General Eva Burrows (R) challenged several thousand attending worshippers and a world-wide television audience in the millions to a greater sense of personal power and freedom through the living presence of Christ during two recent Sunday morning services at the Crystal Cathedral in Garden Grove, Calif.

Burrows, the only woman to preach in the Crystal Cathedral, was introduced by the founding pastor, Dr. Robert Schuller, who compared her lifelong commitment to the poor and oppressed with that of Mother Teresa. Burrows delivered the two sermons with vigorous energy and strength. The Pasadena Tabernacle Songsters, led by Bill Flinn, also participated in the two services.

Burrows first message drew on Paul’s letter to the Corinthians (4:20) in which he said: “The Kingdom of God is not a matter of talk but of power.” She noted that society seems to generate considerable “talk” these days. “We don’t need more talk,” she stated firmly, “we need more power. We need people who will make a difference with their lives, who will work for justice and communicate the power of God’s love through helping others.” She stated that Jesus was not a man of talk but of action. He gave us new meaning for the word power. “Many put love of power on the throne, but Jesus enshrined the power of love,” she said.

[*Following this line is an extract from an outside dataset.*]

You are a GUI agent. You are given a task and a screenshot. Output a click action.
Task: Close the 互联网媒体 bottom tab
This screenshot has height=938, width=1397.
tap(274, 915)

She expressed the opinion that too many people are walking through life with the hotel door tag DO NOT DISTURB attached to them.

“We have,” she stated, “the power of prayer available to us. Praying people are powerful people.” Continuing, she added that we also have available to us the power of the Holy Spirit. “There is much ignorance about the Holy Spirit, and this is unfortunate. The Holy Spirit is simply God at work in the world–in you and me–providing us with the power to be new persons, alive in Christ. To do this, we must be willing to pay the price–the surrender of “self” to God and commit our “self” to Christ. “Who knows,” she observed, “what a committed life can do.”

During the second service of the morning Burrows selected the text from John’s Gospel (8:31, 32,36) “If the Son sets you free, you are free indeed.” She noted that freedom, in recent days, has been presented as tolerance of any form of behavior–“the Sinatra philosophy,” she said, and then broke into song with line “I did it my way” to illustrate her point. “Wrong can be made to seem right if enough people practice it,” she added, but that is not how freedom is attained. Real freedom, she said, is to be found in Jesus Christ and his teaching.

Drawing on Roosevelt’s four freedoms articulated during the war, freedom from want, from fear, of religion and of speech, she constructed four freedoms in Christ: “freedom from fear of the future; freedom from self as our own worst enemy; freedom from the negative impact of the opinions of others; and freedom from sin.”

She concluded both services with an appeal for commitment to Christ.

Mark Kellner contributed to this report.